Stored data:
========================================
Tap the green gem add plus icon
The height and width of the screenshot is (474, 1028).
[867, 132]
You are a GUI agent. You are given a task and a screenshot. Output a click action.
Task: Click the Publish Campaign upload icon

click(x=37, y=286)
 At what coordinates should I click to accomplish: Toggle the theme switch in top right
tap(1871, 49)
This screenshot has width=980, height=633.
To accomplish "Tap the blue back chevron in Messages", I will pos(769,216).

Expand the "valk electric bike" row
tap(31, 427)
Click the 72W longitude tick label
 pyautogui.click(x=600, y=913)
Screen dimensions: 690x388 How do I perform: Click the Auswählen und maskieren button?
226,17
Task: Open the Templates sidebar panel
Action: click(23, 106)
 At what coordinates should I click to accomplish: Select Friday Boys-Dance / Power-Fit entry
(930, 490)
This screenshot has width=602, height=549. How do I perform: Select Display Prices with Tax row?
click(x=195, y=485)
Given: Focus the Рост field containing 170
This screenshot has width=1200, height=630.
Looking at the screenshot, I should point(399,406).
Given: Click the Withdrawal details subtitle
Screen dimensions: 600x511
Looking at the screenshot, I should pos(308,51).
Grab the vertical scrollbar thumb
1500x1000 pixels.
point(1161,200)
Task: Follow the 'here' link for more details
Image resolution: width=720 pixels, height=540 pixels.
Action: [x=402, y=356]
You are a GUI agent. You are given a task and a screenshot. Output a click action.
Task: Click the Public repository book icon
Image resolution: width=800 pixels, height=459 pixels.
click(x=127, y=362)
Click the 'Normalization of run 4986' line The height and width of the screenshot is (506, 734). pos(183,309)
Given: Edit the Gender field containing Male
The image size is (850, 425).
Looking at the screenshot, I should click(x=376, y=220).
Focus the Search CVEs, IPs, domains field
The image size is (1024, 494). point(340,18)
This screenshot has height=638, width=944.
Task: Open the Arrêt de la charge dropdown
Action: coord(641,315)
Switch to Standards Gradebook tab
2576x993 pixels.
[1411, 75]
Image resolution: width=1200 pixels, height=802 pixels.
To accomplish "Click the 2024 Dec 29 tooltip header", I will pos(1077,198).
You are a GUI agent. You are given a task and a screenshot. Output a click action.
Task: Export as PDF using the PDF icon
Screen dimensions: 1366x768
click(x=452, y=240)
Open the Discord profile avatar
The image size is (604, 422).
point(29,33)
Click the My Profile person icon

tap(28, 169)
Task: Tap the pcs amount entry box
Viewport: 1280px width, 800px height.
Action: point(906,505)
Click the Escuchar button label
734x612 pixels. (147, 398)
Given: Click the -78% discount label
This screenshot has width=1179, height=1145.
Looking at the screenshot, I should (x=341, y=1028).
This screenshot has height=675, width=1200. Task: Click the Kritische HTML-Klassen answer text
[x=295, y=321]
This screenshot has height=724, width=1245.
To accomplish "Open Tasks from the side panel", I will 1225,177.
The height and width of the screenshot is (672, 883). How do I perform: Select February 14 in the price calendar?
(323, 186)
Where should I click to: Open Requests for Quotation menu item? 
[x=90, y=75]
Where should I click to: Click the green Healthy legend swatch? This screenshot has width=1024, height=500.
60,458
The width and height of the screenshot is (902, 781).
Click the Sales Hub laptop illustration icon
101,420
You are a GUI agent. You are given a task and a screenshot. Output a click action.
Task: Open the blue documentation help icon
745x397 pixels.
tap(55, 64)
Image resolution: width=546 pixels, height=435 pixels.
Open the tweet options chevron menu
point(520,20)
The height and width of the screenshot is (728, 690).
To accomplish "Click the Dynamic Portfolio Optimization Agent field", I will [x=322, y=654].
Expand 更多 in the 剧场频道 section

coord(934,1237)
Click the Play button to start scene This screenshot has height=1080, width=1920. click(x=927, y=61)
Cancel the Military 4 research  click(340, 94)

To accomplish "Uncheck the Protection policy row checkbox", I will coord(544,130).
========================================
▸ What you have to do
The lines above, from the start of the records through the one containing "This screenshot has width=980, height=633.", are to be printed exactly, and nothing else is to be included.

▸ Problem solution
Tap the green gem add plus icon
The height and width of the screenshot is (474, 1028).
[867, 132]
You are a GUI agent. You are given a task and a screenshot. Output a click action.
Task: Click the Publish Campaign upload icon

click(x=37, y=286)
 At what coordinates should I click to accomplish: Toggle the theme switch in top right
tap(1871, 49)
This screenshot has width=980, height=633.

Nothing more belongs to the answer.